Le holding Porsche SE "a été informé que les familles Porsche et Piëch mènent des négociations" concernant la cession  de "l'essentiel de la participation" détenue par Ferdinand Piëch.

Les discussions portent sur la cession des parts à d'autres membres des familles Piëch et Porsche.

Il détient au total 14,7% des actions de Porsche SE, lui même propriétaire de 52% des droits de vote du géant aux douze marques (Volkswagen, Porsche, Audi, Skoda....)

Les membres de sa famille, qui tiennent à conserver leur influence sur le numéro un mondial de l'automobile, ont un droit d'option prioritaire sur ses actions, dont la valeur s'élèverait à plus d'un milliard d'euros, affirme l'hebdomadaire.


Conflit Piëch -Winterkorn



Habitué des coups d'éclats et déballages en public de disputes familiales, Ferdinand Piëch (80 ans) s’est mis récemment définitivement à dos toute sa famille et les dirigeants du groupe Volkswagen après la publication dans les médias d'un témoignage dans lequel il accable l'ancien président du directoire Martin Winterkorn.

Il affirme ainsi que Winterkorn, ainsi que d'autres dirigeants du groupe, étaient au courant de la gigantesque tricherie sur les moteurs diesel de Volkswagen plus tôt qu'ils ne l'ont admis.

Une puissante famille


La semaine dernière, des rumeurs avaient circulé affirmant que Porsche SE avait l'intention de l'évincer de son conseil de surveillance, dont il est encore membre.

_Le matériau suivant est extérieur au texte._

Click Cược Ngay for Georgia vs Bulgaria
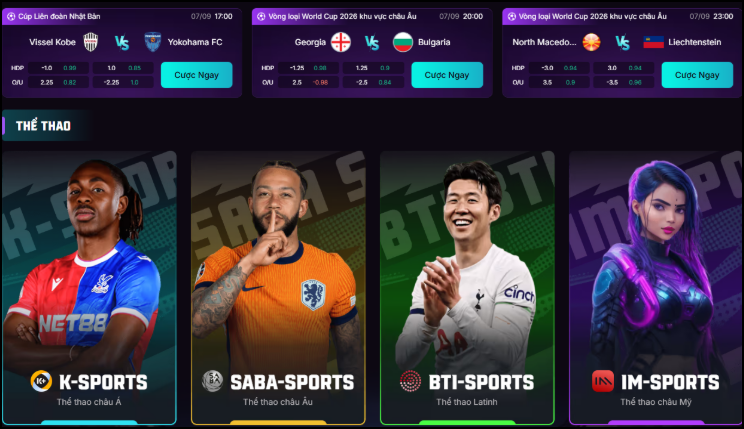[447, 75]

Né à Vienne, Ferdinand Piëch a grandi dans l'univers de l'automobile. Sa mère Louise est la fille de Ferdinand Porsche, fondateur du constructeur des bolides de sport du même nom et créateur, à la demande du régime nazi, de la "Coccinelle" de Volkswagen. Son père Anton Piëch, avocat de profession, a dirigé un temps l'usine de Volkswagen à Wolfsburg pendant la Seconde Guerre mondiale.